Backed by a broad array of social, religious and legal advocacy organizations, including the Florida Public Defenders Association, the Florida PTA, the ACLU of Florida and the Florida Conference of Catholic Bishops, Senator Powell’s ‘direct file’ bill, SB936, would reform the way children are prosecuted as adults in Florida
Currently, there are three ways juveniles are sent to the adult criminal justice system: indictment, judicial waivers and direct file, the latter giving prosecutors, not judges, the sole discretion to decide how children are prosecuted. Florida leads the nation in the numbers of children prosecuted as adults and is one of only three states that do not involve a judge in those decisions.
Senator Powell’s legislation would change that by eliminating mandatory direct file, prohibiting the direct filing of 14- and 15-year-olds, and revising the list of crimes for which prosecutors can decide to send children of any age into the adult system, among other important provisions.

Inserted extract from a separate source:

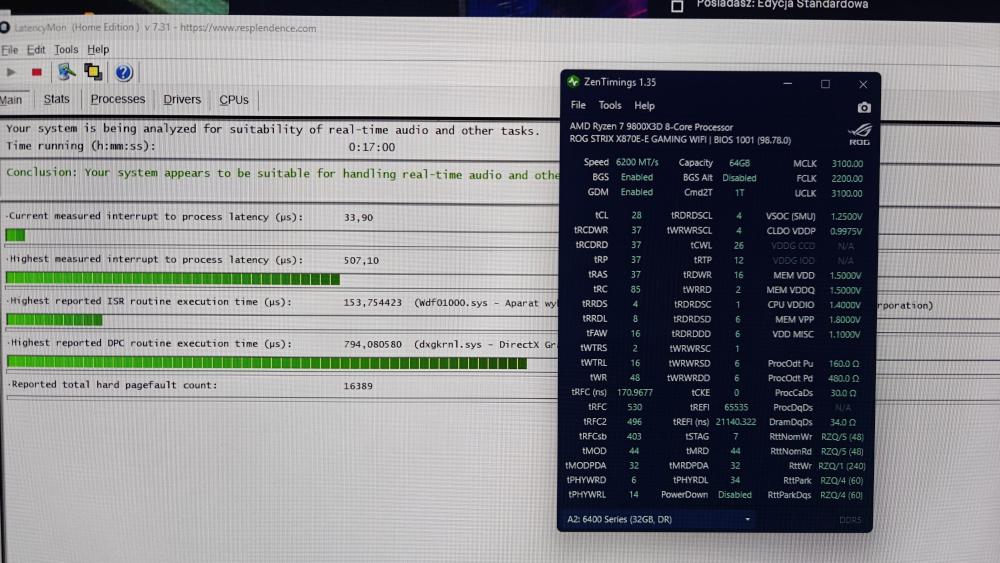Stop monitoring with the red square button
The image size is (1000, 563).
click(x=37, y=72)
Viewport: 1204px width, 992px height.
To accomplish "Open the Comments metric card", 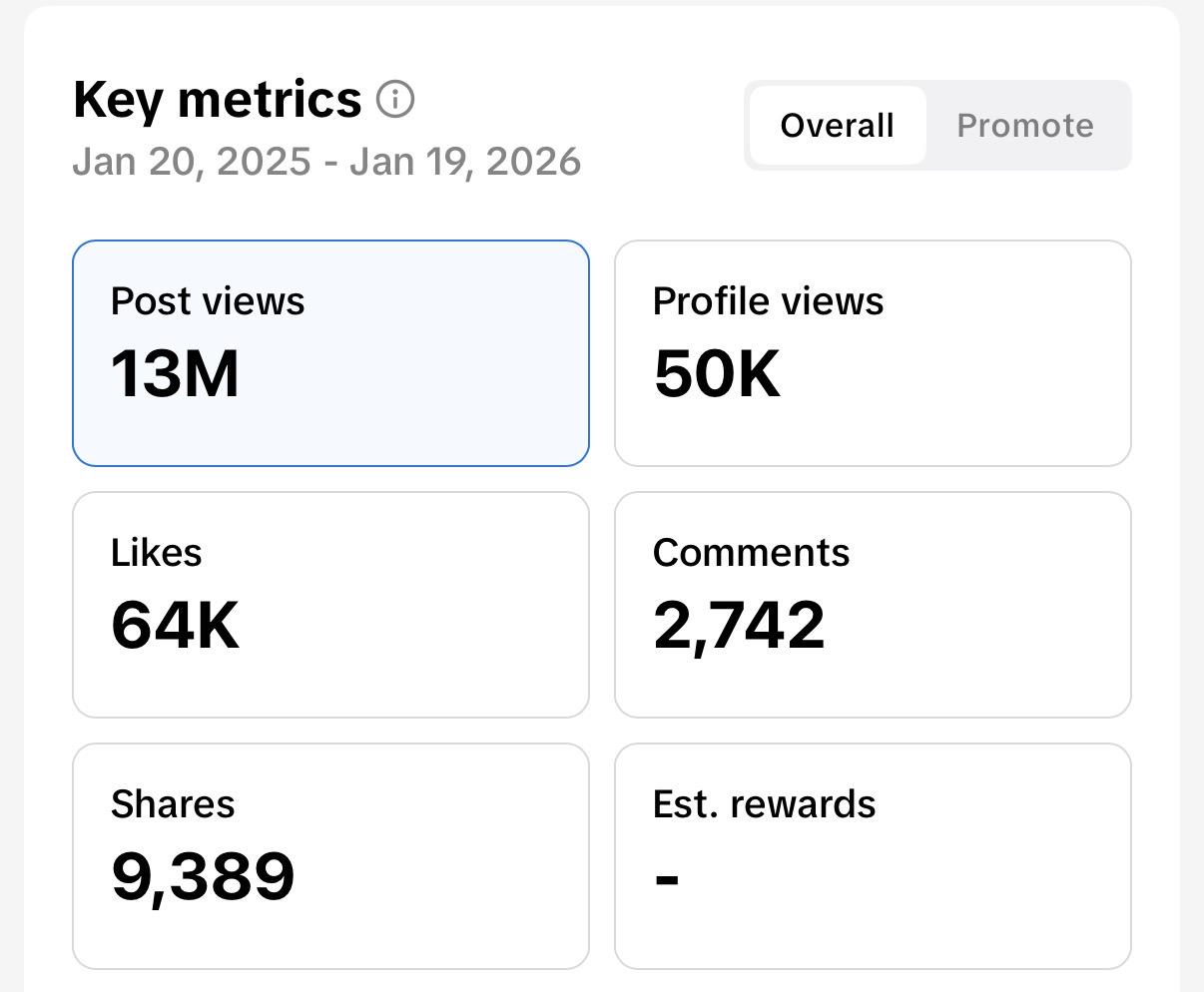I will (x=873, y=604).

“No one is saying children should not be held accountable for their actions,” said Scott McCoy, senior policy attorney for the Southern Poverty Law Center, and a supporter of the bill. “What we’re saying is they should be held accountable in the system we designed for that purpose, which is not the adult system, but the juvenile justice system. Otherwise, it’s tantamount to throwing them away.”
Senator Powell’s bill next heads to the Senate Appropriations Subcommittee on Criminal and Civil Justice.